Document passage
*** Block opens ***
Dealing with ad networks that contact you out of the blue can be confusing. Online advertising unsurprisingly uses an intense amount of jargon, of which we have tried to use as little as possible when explaining it (and we apologise that we haven’t been able to get rid of it entirely!).
It’s basically harmless up until the point when someone tries to sell you something, and that’s when you need to learn to be good at dealing with ad networks.
The way online advertising works when you are not signing up for a service yourself is that at first charming salespeople are sent to befriend you. They won’t know what they are talking about really so they will use as many complicated and fancy-sounding terms as possible to convince you that it is you in fact who don’t know what you are talking about.
As these people are charming, you will have no idea that it’s happening, and might even come to believe that this virtual stranger is, in fact, the only one on your side and has your best interests at heart (and you might even believe they know what they’re talking about).
They’re very convincing
It’s a confusing charm offensive that has been honed over time and is difficult to resist. The simple solution for site owners is to know that there is actually very little variation across the industry and that almost no company can do anything that is very special or very different.
Some have better management, sales teams or publisher support so can be a better company to work with, but that is all – there is no miracle company that will make you much richer than any of the others.
Of course, all companies will claim to have the best management, sales, support and technology. Having the best technology is, in fact, the biggest lie of them all – no company’s tech is that significantly better than any others, or even just regular human endeavour, no matter what they tell you. So believe none of them, but try them all out to see what works for you.
*** Block closes ***
Data for analysis
*** Block opens ***
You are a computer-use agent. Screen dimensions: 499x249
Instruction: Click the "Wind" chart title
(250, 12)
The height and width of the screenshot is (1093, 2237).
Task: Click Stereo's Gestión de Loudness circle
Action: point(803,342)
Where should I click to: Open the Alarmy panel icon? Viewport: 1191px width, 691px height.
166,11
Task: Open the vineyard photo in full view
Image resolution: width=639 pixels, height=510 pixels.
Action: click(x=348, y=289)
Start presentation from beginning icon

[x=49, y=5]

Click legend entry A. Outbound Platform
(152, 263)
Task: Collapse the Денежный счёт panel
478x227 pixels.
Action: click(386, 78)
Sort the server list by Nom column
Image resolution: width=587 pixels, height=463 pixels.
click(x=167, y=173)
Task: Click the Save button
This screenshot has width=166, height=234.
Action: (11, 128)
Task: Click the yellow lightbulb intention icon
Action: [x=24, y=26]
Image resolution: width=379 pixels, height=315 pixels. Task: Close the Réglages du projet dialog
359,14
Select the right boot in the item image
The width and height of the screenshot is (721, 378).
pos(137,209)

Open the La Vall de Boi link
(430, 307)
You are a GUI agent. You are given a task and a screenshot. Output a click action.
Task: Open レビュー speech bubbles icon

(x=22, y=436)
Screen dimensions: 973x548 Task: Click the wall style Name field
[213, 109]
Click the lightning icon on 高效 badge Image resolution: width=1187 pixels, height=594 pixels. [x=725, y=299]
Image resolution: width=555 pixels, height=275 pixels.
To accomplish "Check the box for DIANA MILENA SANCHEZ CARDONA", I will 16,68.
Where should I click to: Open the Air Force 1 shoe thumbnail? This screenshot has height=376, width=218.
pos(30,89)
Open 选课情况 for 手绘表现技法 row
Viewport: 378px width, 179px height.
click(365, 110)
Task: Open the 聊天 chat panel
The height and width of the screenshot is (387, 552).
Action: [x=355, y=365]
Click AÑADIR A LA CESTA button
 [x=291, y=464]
*** Block closes ***
Exercise prompt
Translate this sentence from the ad networks text above into Spanish: "So believe none of them, but try them all out to see what works for you."

Written response
Así que no creas a ninguna de ellas, pero pruébalas todas para ver qué te funciona.